Lesbian Clubs and Pubs
A few lesbian clubs appeared during the mid-20th century, usually in London, though they were often short-lived. Lesbians might socialise in pubs that welcomed gay men, but it was less socially acceptable for women to go to pubs until after the Second World War.
Vito Eileen Ward remembers the Horse and Groom, a pub near the docks in Southampton that welcomed a range of Queer people in the 1960s:
This was the first gay pub I went to in the mid-1960s when I was serving in the Women's Royal Naval Service in Lee-on-Solent. The Horse & Groom was extraordinary - it was a rough place that welcomed everyone - black seamen, queer people and so on - people who wouldn't have been welcomed in ordinary places as themselves. Many women dressed as men and had men's names; often their girlfriends worked as prostitutes. I can still feel the excitement of being able to be there as myself for two hours of the day and be with a girlfriend. I used to change my clothes in the car before I went in.
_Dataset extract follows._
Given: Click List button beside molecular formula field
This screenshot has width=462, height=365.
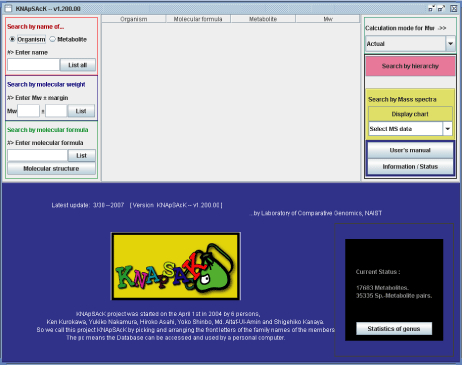Looking at the screenshot, I should (x=81, y=156).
In those days in the Navy, we wore pinky rings to identify ourselves as lesbians. You had to identify either as butch or femme - I swapped between those choices!
Before and during the Second World War, most lesbian bars and clubs were found in central London. In the 1950s and 1960s, especially with the growing popularity of the Gateways nightclub in Chelsea, the focus shifted towards west London.
In Notting Hill Gate, lesbians were regular customers at The Champion pub on the corner of Wellington Terrace and Bayswater Road and at The Fiesta. The Robin Hood Club, on Inverness Terrace in Bayswater was another popular lesbian club in this period.
Outside London, only Brighton could offer this concentration of lesbian-friendly bars in the postwar years. Groups of friends would visit Brighton for the weekend or longer. One lesbian remembered: ‘Brighton’s gay now, but it was very very gay then.’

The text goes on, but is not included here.